Does anyone happen to know of a good reference which explains how to find the average of any number of quat rotations? At the moment my skeletal animation system applies vertex weighting by linearly interpolating between the vertex positions resulting from transformation by the attached bones. This seems to be a common method but, as I understand it, not mathematically correct. I realise that the improvement in visual quality will be fairly minor compared to the amount of processing required but it''s just a demo so that shouldn''t be a problem. Couldn''t find much about this on the web which I thought strange since it seems like a useful thing to know. Perhaps I was looking in the wrong places. Any hints on how to proceed would be appreciated. Geocyte Has Committed Suicide.

You can just blend them linearly, e.g. treating them as 4D vectors, using whaterve weights make sense for your data, then renormalise.

This will generally produce pretty good results for quaternions close to each other . The terms ''pretty good'' and ''close'' are subjective measures, i.e. your milage may vary, but there are a couple of things that apply in general.

Rows on where targets appear:

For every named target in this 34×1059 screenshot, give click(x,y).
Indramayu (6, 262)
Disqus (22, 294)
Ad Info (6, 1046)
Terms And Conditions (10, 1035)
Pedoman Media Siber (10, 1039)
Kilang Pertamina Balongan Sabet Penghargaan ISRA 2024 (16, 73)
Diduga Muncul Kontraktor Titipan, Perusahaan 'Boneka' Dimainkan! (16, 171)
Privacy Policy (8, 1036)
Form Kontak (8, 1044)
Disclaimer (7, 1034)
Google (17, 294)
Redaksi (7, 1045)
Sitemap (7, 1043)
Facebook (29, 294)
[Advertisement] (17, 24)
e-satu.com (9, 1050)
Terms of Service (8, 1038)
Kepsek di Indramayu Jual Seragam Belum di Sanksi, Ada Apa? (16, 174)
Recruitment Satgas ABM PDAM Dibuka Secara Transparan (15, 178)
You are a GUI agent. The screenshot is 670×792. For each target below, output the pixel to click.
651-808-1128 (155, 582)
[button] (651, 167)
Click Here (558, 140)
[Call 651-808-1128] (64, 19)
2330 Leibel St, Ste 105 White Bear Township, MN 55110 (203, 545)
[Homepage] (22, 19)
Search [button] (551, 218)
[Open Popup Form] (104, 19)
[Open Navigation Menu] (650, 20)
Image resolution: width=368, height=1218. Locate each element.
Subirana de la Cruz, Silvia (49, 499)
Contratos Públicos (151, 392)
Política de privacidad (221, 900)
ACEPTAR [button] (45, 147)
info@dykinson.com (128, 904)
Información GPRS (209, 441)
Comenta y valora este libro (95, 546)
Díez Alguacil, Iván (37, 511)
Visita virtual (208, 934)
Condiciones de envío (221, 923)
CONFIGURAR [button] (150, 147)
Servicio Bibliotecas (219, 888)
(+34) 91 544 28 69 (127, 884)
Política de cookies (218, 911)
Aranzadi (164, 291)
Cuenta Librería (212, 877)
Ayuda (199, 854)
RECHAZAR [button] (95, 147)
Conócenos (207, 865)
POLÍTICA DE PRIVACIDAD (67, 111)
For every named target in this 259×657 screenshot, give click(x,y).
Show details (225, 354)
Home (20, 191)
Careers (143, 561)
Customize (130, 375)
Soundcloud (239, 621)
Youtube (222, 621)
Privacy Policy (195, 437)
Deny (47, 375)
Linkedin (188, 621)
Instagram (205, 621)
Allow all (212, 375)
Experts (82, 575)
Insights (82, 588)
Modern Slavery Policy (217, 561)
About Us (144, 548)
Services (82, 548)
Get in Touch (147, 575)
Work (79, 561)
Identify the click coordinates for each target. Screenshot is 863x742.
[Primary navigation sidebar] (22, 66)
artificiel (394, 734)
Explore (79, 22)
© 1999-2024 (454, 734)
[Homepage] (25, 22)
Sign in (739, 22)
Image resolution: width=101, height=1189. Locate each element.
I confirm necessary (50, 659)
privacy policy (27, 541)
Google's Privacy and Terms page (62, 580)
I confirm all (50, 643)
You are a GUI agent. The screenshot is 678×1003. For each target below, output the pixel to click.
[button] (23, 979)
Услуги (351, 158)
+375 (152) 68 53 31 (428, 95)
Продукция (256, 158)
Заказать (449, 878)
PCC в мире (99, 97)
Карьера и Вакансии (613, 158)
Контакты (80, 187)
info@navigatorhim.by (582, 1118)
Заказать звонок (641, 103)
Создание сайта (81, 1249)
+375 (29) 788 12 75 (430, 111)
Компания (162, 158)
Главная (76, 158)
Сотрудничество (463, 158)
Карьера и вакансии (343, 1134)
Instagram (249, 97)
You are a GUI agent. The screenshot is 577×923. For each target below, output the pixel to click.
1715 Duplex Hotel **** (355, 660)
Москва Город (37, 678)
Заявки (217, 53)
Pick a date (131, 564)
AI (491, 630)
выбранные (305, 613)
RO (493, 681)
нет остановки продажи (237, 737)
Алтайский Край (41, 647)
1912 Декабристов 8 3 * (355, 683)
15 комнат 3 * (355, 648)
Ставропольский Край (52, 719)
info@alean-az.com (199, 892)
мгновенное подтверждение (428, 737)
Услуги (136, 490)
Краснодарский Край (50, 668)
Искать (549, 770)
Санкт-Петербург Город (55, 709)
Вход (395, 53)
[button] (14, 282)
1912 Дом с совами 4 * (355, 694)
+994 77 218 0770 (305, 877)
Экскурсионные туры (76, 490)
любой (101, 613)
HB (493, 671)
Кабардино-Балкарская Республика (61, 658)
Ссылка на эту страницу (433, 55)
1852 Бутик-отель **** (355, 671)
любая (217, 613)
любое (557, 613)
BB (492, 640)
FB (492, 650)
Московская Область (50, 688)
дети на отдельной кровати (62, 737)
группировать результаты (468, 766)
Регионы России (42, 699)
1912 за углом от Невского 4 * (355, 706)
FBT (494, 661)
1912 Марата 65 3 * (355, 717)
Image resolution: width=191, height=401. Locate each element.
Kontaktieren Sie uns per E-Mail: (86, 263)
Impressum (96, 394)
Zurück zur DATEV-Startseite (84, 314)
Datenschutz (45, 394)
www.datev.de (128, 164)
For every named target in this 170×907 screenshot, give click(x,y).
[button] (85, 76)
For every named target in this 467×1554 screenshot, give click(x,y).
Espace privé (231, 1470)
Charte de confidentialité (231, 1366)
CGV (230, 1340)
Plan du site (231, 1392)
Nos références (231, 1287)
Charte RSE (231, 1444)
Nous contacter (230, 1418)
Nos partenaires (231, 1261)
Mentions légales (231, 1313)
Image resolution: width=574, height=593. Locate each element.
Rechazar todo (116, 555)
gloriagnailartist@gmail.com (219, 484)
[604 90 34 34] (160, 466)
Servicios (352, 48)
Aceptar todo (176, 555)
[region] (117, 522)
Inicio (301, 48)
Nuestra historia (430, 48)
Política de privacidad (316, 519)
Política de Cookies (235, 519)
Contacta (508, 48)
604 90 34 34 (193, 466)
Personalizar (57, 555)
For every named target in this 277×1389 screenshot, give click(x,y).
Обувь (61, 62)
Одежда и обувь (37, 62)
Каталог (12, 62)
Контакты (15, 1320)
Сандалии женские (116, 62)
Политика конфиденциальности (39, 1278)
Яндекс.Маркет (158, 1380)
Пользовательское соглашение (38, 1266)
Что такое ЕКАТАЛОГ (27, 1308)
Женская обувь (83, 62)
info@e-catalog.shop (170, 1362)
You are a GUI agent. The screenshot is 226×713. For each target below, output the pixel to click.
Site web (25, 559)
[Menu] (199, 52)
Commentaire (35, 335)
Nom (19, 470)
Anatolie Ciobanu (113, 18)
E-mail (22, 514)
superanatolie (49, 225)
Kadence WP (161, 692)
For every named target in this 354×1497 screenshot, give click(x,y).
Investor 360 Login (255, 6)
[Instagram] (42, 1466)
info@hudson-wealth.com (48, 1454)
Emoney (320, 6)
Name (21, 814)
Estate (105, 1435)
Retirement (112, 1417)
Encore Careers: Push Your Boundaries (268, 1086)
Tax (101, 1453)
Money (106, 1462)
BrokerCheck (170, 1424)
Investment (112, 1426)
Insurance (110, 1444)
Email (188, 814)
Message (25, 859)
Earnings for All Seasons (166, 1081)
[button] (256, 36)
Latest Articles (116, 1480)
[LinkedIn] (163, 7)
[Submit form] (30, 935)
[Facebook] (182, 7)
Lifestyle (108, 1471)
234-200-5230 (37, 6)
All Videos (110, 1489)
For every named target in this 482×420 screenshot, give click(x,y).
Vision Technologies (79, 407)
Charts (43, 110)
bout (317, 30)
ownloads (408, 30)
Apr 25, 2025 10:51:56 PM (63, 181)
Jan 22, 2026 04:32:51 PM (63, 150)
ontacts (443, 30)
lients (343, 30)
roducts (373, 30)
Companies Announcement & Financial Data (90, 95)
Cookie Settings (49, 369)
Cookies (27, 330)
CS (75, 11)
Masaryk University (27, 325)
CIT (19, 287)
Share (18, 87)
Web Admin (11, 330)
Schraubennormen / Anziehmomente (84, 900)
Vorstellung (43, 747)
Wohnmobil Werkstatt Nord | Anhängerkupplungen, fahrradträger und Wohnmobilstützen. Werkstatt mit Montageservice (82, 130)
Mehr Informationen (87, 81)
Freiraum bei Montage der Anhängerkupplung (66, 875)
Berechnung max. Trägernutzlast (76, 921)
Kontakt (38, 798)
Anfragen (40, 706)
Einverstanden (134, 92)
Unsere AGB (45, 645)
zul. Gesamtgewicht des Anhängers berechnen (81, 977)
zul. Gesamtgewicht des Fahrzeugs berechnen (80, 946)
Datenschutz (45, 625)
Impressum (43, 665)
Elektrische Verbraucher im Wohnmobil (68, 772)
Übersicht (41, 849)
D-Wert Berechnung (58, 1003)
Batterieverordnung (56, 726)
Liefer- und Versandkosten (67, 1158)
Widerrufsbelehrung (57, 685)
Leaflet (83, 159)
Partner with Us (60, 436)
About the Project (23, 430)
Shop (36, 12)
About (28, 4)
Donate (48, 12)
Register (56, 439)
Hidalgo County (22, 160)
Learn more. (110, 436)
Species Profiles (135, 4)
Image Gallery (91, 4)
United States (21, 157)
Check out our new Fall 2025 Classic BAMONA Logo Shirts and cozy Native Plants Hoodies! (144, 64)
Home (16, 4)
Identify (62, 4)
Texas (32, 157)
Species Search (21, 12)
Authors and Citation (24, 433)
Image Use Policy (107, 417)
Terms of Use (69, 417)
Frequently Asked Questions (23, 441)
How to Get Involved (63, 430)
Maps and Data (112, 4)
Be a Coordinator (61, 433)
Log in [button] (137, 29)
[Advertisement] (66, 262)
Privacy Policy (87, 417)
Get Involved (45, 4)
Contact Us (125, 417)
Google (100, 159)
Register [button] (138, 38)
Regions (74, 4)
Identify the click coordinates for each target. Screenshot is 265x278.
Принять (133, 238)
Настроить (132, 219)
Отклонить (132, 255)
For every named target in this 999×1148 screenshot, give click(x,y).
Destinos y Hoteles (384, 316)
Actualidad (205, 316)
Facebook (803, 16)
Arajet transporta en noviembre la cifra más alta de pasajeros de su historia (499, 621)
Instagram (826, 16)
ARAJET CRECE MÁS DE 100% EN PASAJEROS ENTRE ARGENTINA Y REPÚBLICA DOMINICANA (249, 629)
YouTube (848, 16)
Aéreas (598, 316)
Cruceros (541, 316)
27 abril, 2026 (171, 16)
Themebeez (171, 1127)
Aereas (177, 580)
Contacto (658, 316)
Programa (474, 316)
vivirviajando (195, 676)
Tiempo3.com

Given problem: Extend the forum thread above on averaging quaternion rotations, starting right after its last sentence.

Task output:
First SLERP, or spherical interpolation, is the most usual way of interpolating between two quaternions, but is expensive to calculate and doesn''t generalise simply to more than two quaternions. Spherical and linear interpolation are indistinguishable for small angles, maybe less than 30 degrees(pi/6 radians). The difference between them grows quadratically or worse as angle increases, i.e. double the angle and the errors are 4x or more worse.

Second each rotation is represented by two different quaternions, q and -q, and when blending/interpolating quaternions it''s important to make sure they are represented by the quaternions of the (q, -q) pairs that are closest.

For two quaternions the usual way of doing this is do the 4D dot product of the quaternions and negate one of them if the result is negative as this indicates they point in opposite directions in 4D space.

I don''t know of a simple method for more than two quaternions: it should always be possible for a nice set of quaternions, such as ones representing rotations, but how to do it will I suspect depend on the data. Perhaps just pick one and try the above proceedure with all the others in turn.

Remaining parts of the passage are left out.